Ehrhardt F. Heinold: 2011 ist das Jahr der Wende

Der Vertrieb von Medienprodukten wird immer komplexer. Dabei geht es um weit mehr als um technische Fragen wie Medienformate und Metadaten. Der Medienvertrieb der Zukunft ist deshalb eine Aufgabe für das Verlagsmanagement, erläutert Jens Klingelhöfer im Interview mit Ehrhardt F. Heinold.

Jens Klingelhöfer ist Geschäftsführer des Medienvertriebsdienstleisters Bookwire und Referent auf der 2. Fachkonferenz Medienvertrieb 3.0.
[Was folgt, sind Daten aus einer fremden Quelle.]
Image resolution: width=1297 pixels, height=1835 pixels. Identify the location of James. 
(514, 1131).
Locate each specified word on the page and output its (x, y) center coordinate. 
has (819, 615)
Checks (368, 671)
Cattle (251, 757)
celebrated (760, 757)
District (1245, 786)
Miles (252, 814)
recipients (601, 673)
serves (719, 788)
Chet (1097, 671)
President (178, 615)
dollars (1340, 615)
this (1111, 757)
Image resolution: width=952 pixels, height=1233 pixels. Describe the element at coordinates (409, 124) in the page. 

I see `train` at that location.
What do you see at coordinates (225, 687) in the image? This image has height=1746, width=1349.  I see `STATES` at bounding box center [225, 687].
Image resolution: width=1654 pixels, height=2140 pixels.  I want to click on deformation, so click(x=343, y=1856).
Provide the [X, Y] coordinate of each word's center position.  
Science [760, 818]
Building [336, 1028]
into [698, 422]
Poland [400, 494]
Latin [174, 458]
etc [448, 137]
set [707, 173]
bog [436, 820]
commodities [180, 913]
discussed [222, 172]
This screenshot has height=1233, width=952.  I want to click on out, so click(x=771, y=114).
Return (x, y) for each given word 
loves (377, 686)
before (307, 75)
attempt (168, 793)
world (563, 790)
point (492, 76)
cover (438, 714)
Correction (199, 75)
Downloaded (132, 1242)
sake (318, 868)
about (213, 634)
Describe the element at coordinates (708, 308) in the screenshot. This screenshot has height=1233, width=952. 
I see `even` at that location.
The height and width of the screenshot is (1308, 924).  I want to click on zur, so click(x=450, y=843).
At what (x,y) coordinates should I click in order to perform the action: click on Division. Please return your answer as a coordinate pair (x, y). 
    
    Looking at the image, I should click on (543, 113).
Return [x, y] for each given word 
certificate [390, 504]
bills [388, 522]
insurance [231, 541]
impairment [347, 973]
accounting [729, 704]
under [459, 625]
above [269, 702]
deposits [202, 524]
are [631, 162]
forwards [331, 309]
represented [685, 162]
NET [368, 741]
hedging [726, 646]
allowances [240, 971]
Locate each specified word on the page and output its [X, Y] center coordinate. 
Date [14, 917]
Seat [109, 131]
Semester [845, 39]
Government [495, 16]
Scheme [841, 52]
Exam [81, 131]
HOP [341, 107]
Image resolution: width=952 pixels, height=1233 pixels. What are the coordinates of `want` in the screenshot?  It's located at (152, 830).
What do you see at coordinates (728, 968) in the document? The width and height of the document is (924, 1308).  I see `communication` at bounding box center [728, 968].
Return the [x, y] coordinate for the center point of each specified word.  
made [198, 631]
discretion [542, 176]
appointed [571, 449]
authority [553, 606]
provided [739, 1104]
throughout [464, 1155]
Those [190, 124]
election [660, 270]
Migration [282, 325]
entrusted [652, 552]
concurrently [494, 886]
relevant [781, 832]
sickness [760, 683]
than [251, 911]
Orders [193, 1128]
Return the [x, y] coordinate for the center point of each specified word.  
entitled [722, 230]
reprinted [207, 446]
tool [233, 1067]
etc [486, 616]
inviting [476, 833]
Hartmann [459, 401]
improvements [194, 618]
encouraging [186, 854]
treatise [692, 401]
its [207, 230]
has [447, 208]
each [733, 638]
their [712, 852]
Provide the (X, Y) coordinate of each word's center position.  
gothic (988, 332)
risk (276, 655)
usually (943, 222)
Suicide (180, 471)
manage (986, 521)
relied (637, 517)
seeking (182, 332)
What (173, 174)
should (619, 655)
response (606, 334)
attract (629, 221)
Ihr Vortragstitel lautet „Wachsende Komplexität durch Hyperdistribution – Herausforderungen beim Vertrieb virtueller  Medienprodukte“. Was sind die wichtigsten Herausforderungen für Verlage?

Die wichtigste Herausforderung ist, sich der Entwicklung zu stellen und sich mit der Veränderung der Produkte auch als Verlag zu verändern. Die Entwicklung des Digitalgeschäfts ist eine Managementaufgabe. Dahinter stehen dann inhaltliche Fragen, Personalfragen und viele technische Fragen. Aus Vertriebssicht: Wie kann ich schnell und zuverlässig mit vertretbarem Aufwand alle vorhandenen Verkaufskanäle bespielen, um eine maximale Sichtbarkeit und Verfügbarkeit zu erreichen?

Wenn ein Verlag ein E-Book-Format und standardisierte Metadaten (Onix) liefern kann – wo liegt dann noch das  Problem?

In der Praxis sieht es weitaus komplizierter und unübersichtlicher aus. Die Anzahl der Shops, die technisch und inhaltlich individuell mit Metadaten, E-Books oder Marketing-Infos beliefert werden, steigt. Viele Shops haben eigene Vorstellungen von Onix, gerade im internationalen Kontext. Darüber hinaus gibt es Themen wie Metadatenqualität, Qualitätskontrolle der EPUBs, POS-Marketing, Abrechnungen, Verträge, Datenhaltung und vieles mehr. Das sind in den meisten Fällen Hürden, die von der wichtigsten Aufgabe für Verlage ablenken: die Weiterentwicklung und Anpassung der bestehenden oder die Entwicklung neuer Produkte.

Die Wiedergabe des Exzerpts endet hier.